Stimuleringsfondsen voor vrouwelijke wetenschappers zijn schadelijk voor het imago van vrouwen. Dat blijkt uit een onderzoek, dat een gedragswetenschapster van de VU uitvoerde in opdracht van de stichting FOM.
Er moeten meer vrouwen komen in de natuurkunde. Dat vinden zowel vrouwelijke als mannelijke wetenschappers. Daarom zijn de meesten van hen blij dat er stimuleringsprogramma's voor vrouwelijke wetenschappers bestaan. Toch maken vrouwen niet graag gebruik van dergelijke programma's, constateert VU-onderzoekster Lineke Stobbe in haar onderzoek. Vrouwelijke natuurkundigen vinden namelijk zelf dat ze zich met hun onderzoekskwliteiten alleen zouden moeten bewijzen. Degenen die zijn aangenomen met stimuleringsgelden willen dat het liefst zo snel mogelijk vergeten.

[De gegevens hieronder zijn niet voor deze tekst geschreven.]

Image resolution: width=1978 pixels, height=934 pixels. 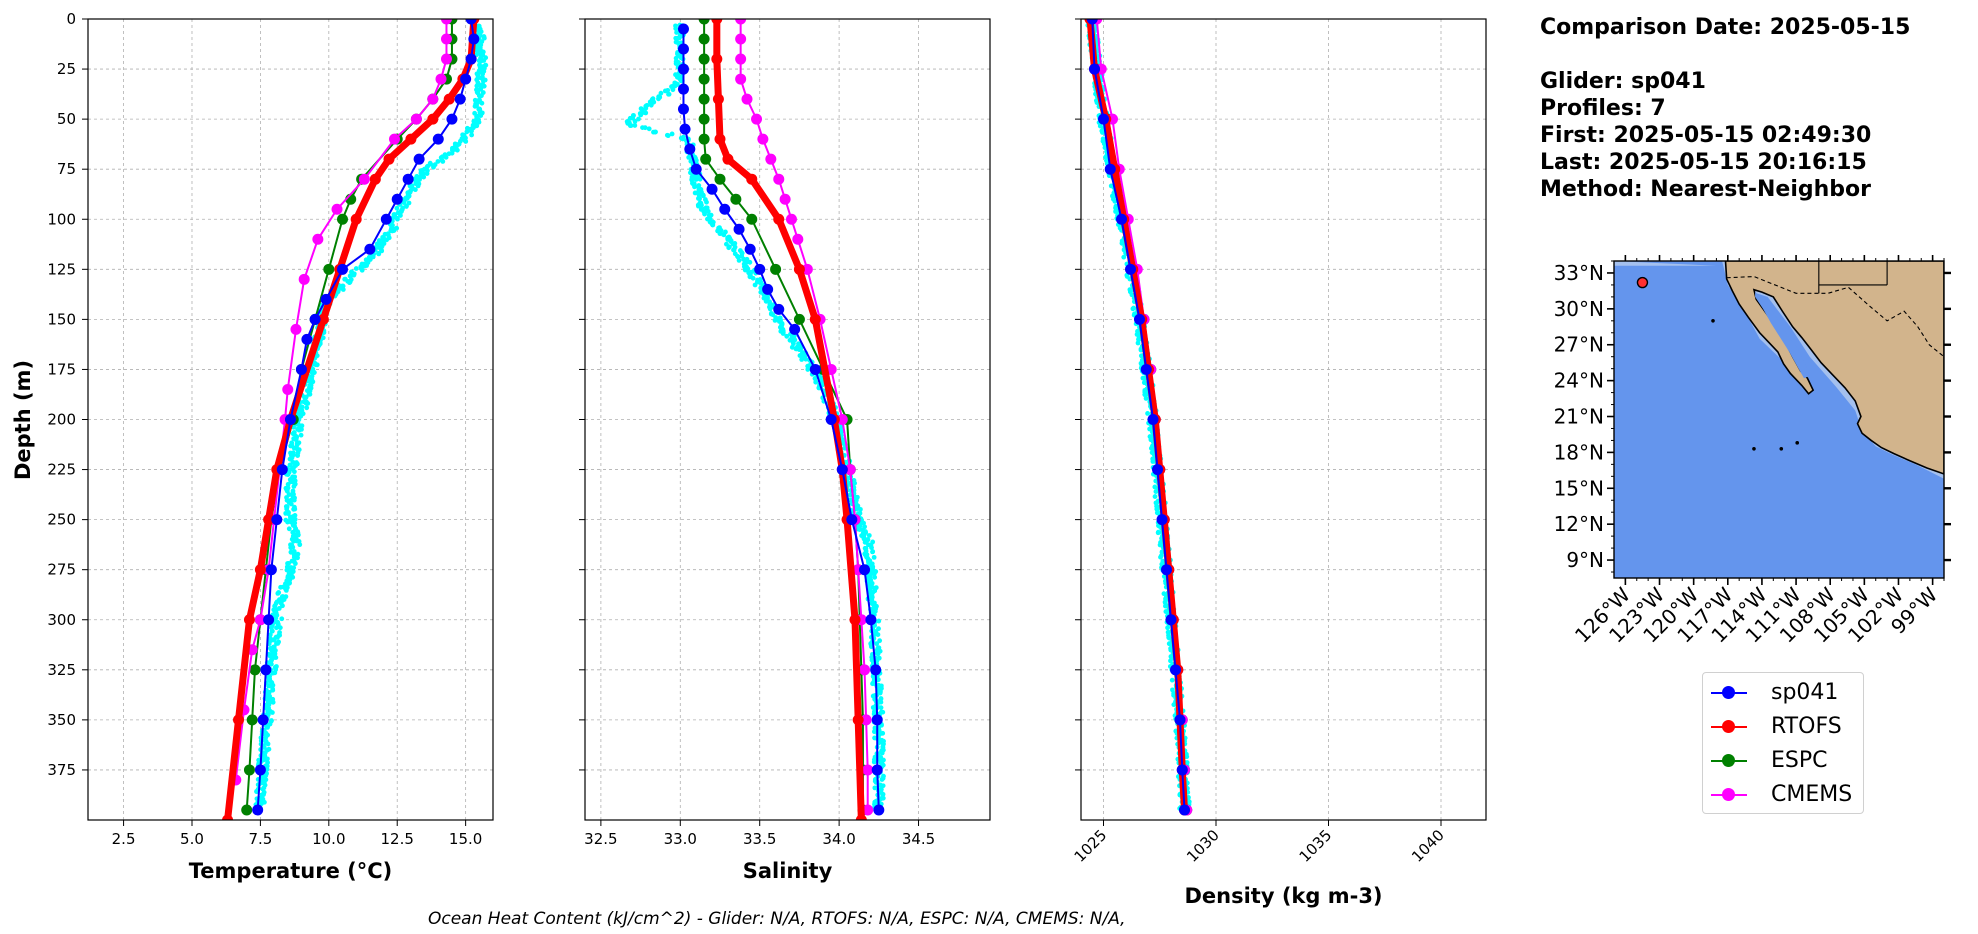 What do you see at coordinates (1783, 760) in the screenshot?
I see `legend-item-espc: ESPC` at bounding box center [1783, 760]. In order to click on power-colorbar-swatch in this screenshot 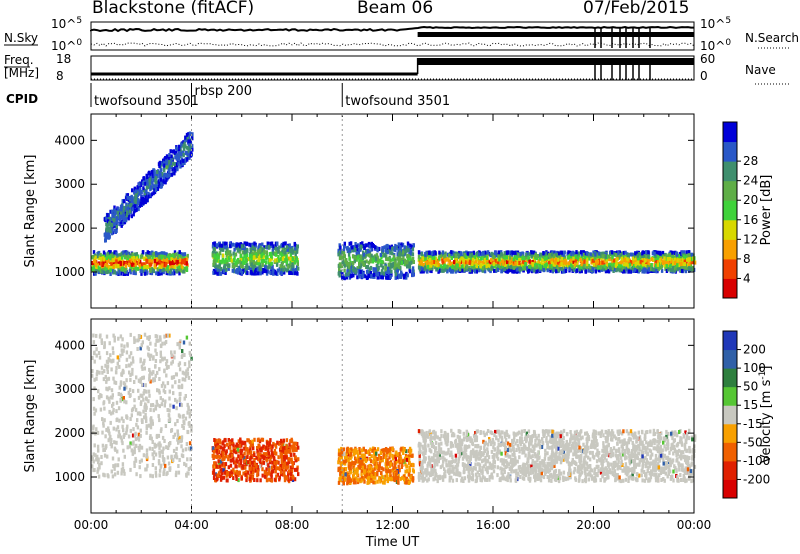, I will do `click(730, 172)`.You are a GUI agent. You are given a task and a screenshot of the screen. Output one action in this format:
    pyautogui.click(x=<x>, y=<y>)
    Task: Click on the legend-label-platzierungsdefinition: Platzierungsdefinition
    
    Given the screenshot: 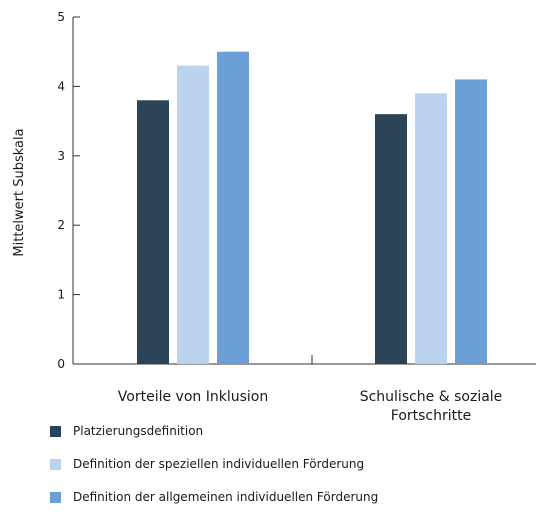 What is the action you would take?
    pyautogui.click(x=138, y=431)
    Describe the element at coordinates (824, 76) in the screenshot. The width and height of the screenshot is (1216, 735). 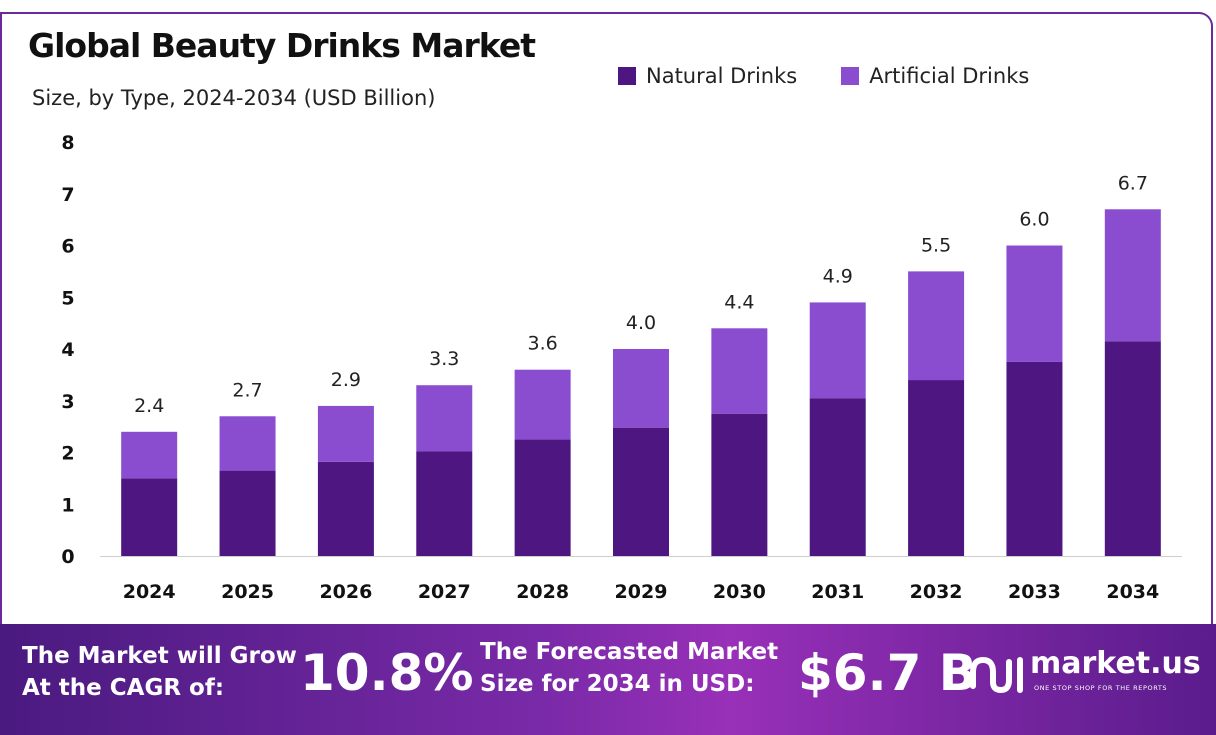
I see `legend: Natural Drinks Artificial Drinks` at that location.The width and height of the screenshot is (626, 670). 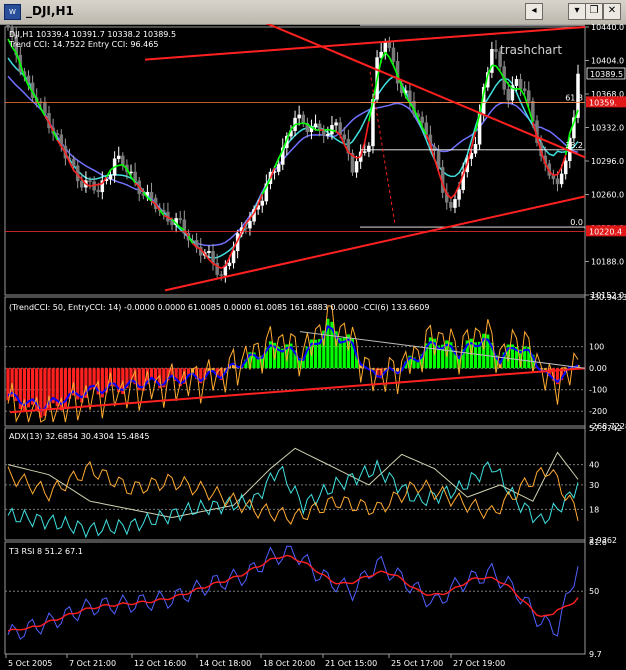 What do you see at coordinates (417, 664) in the screenshot?
I see `time-axis-label: 25 Oct 17:00` at bounding box center [417, 664].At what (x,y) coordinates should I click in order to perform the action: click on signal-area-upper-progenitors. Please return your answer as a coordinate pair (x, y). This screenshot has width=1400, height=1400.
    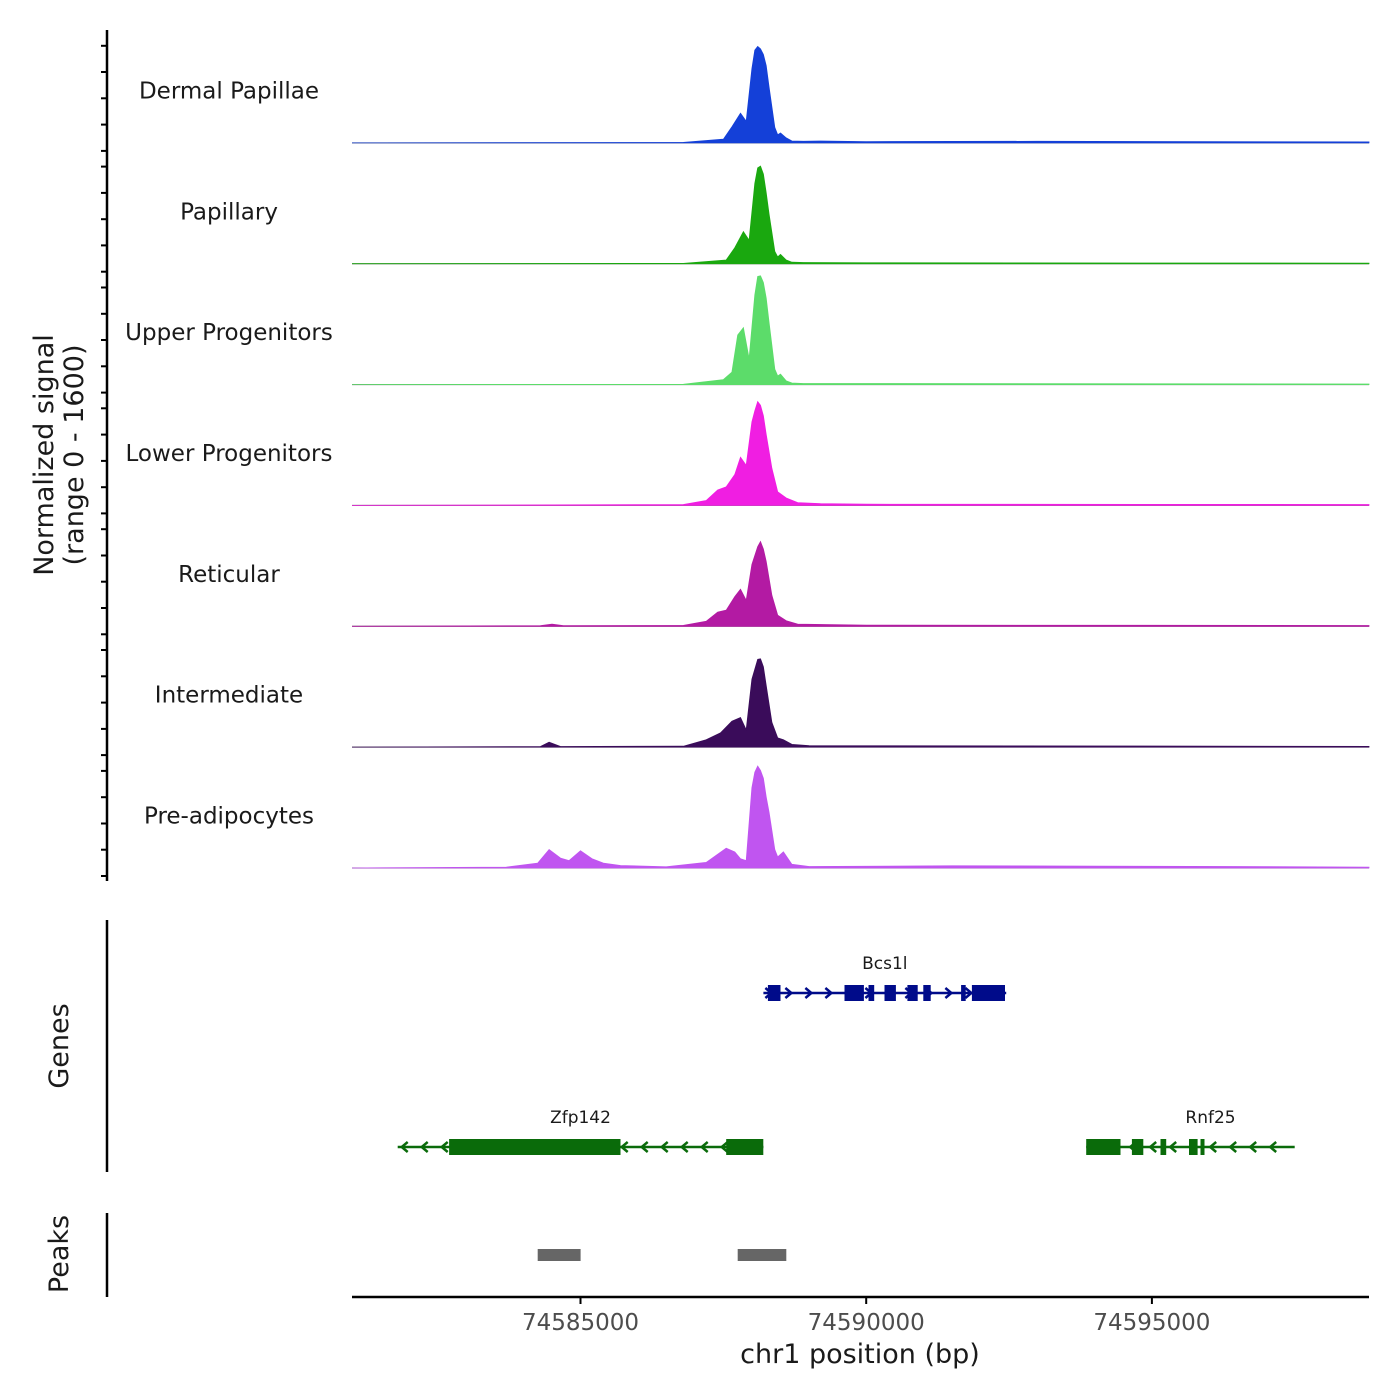
    Looking at the image, I should click on (860, 330).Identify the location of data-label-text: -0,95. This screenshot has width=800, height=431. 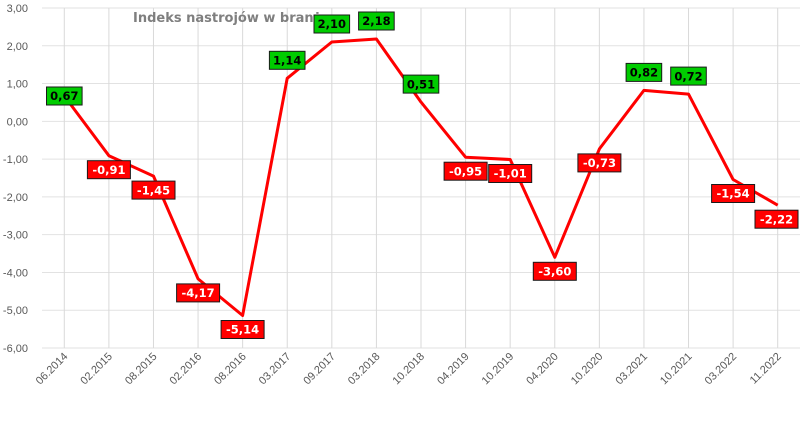
(466, 171).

Wat vrouwen daarbij volgens Stobbe echter over het hoofd zien is dat hulp van mannen onderling wél algemeen geaccepteerd is. Netwerken en het verlenen van vriendendiensten zijn bij hen normale carrière-instrumenten. `Vrouwen hebben vaak het idee dat ze het helemaal op eigen kracht moeten doen,' zegt Stobbe.
Nog steeds zijn vrouwen in de natuurkunde ver in de minderheid. Van de promovendi is een kwart vrouw. In de hogere academische posities gaat het om vijf procent. Vrouwelijke natuurkundigen hebben last van vaststaande normen over een carrière in de wetenschap: als wetenschapper moet je meer dan fulltime werken en na je promotie moet je een paar jaar als postdoc naar het buitenland. Stobbe: `Die eisen laten zich slecht combineren met jonge kinderen, die vrouwen in die fase van hun leven ook vaak hebben.'
De onderzoekster pleit er daarom voor dat universiteiten en subsidieverstrekkers als FOM minder star aan deze normen vasthouden.